Miss Thistle? You’ve got power.
I’m not sure I would go that far, Billy, she replies.
I’m not like some of the other lads in this nick, I’ve come to realise. Some of the other lads reach their most eloquent and dramatic turns of phrase at the point of maximum vulnerability: when their backs are against the wall. Me, I’m different. In the possession of price-raised information, I’ve realised, I’m a veritable Camus or Sartre. I know my shit. So I say:
I think you are, Miss. Either Governor Glazer or Governor Manners has okayed you to be in sole charge of a perpetrator of a violent crime. I stabbed-
I know. You stabbed someone in the arm.
So what’s the arrangement? I want to know.
I’m not sure I follow you, Billy, Kate replies—and I like her style.
What do I get for helping you out? I ask slowly.
What do you think I can give you?
My pace is calm; my tone pure buttermilk and whipped yoghurt. Temperament-wise, I’m a fucking dessert. I want to be bruleed. Toasted in brandy, innit.
A meeting with Dott, I reply.
Swiftly on the defensive, Kate informs me she’s not certain she can swing that one around. I tell her she can, if she wants to. It’s my only hope.

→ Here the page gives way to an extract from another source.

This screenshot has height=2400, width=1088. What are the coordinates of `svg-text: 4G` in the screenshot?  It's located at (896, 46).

I’ll see what I can do, she tells me after a longish pause. Would this do in the meantime? A visit.
To where?
To his cell in the Seg. His TV magazine.
Has he ordered one? I ask.
Yes. It would normally go to his cell on the Puppydog Wing—he paid in advance for the month—but it’s worth a Try. Why are you smiling?’
I like it, I confess. Like rubbing salt in the wound.
I don’t follow, Billy.
We’ll be giving him a TV mag in a place where he’s explicitly forbidden to watch TV, I tell her. It’s beautiful.

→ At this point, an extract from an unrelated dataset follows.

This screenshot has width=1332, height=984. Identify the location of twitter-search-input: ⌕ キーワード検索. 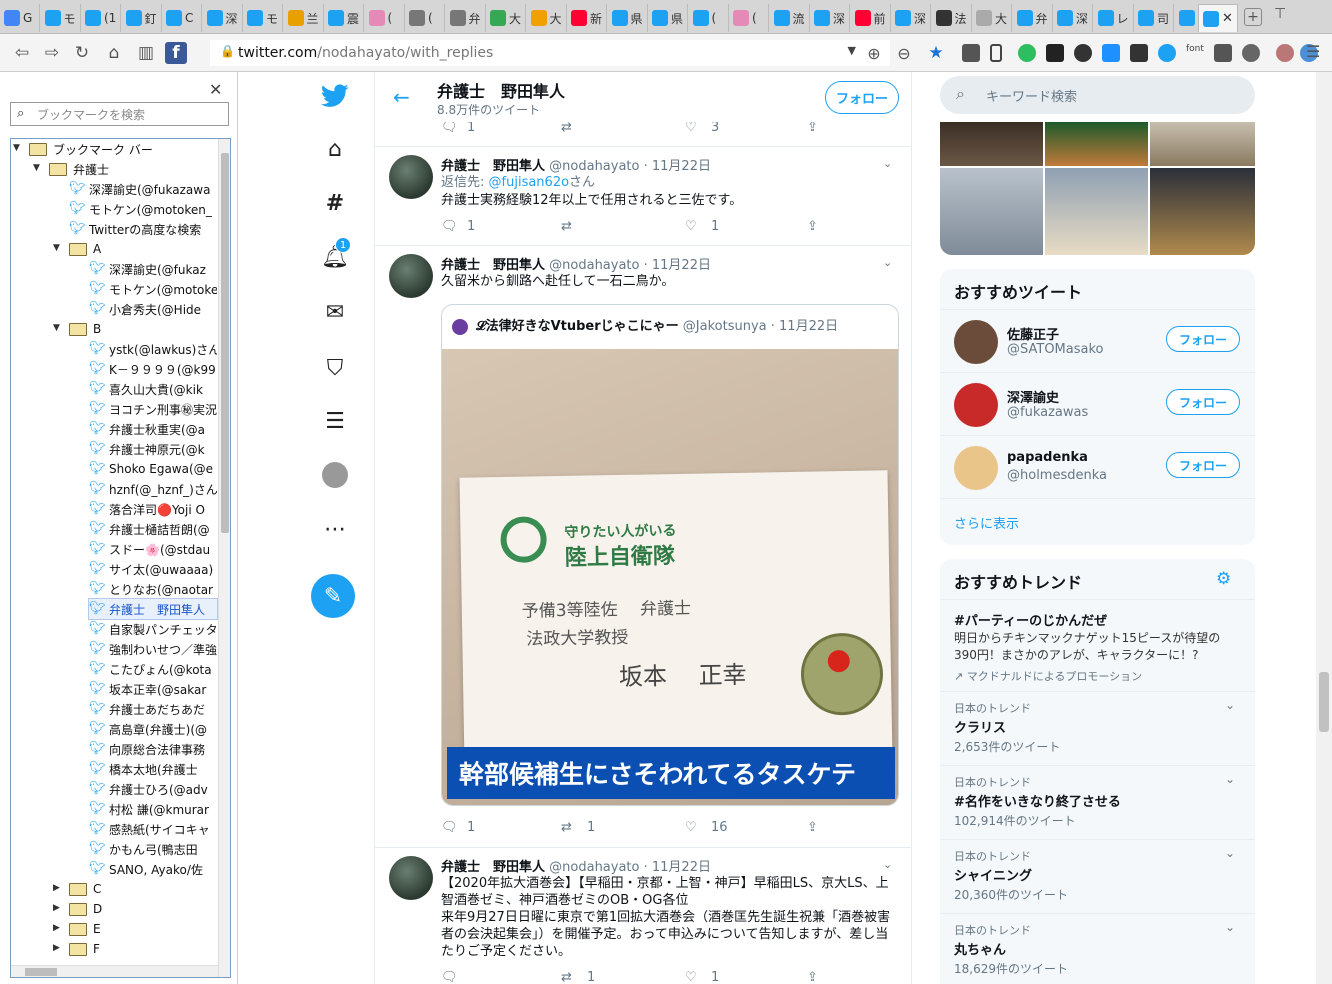
(1098, 95).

It’s not quite what I had in mind.
I’m still smiling. But then again, Miss, I say, you don’t have my mind.
Which point, the scary thing happens. Kate Thistle responds with:
No. No, I don’t. Not yet.
What was that nonsense I heard about you slapping your bird? I am asked.
His name is Screw Oates. I have mentioned him before but the names don’t really matter. We’re deaf to prison officers’ names, half the time. (Maybe you are as well.) They’re not deaf to ours but we’re deaf to theirs. And it’s not just the yoots who are immune to the charms of screws’ monikers. In the past I have overheard the occasional conversation between members of the Education Department, in which one will admit to another that he or she doesn’t know the name of the screw on the landing corridor with them. Consider that. You’re in a room of convicted killers, say, and your guard’s your best shot if something kicks off. And you don’t even possess the civil and self-preservative courtesy of learning the cunt’s name.
Anyway. Oates is my unofficial guide around the Dellacotte grounds as I hump my day-glo sack of reading goodies to the wankers and the nice guys. Don’t usually qualify for a chaperone, but after the slapping incident, they’re covering their arses so thickly it looks like pork rind.
She stole my money, sir, I reply accurately.
How much?
We’ve reached the Segregation Unit. It’s ugly how the feelings from such a recent encounter with the god-forsaken place rear up in me now.
Eighteen grand, sir.
Oates turns to me as he uses the first of his two keys to get us in there, out of the murmuring rain.
Eighteen grand. He even whistles.
Yes, Gov.
I would’ve killed her, Alfreth. Get in there. Do what you need to do.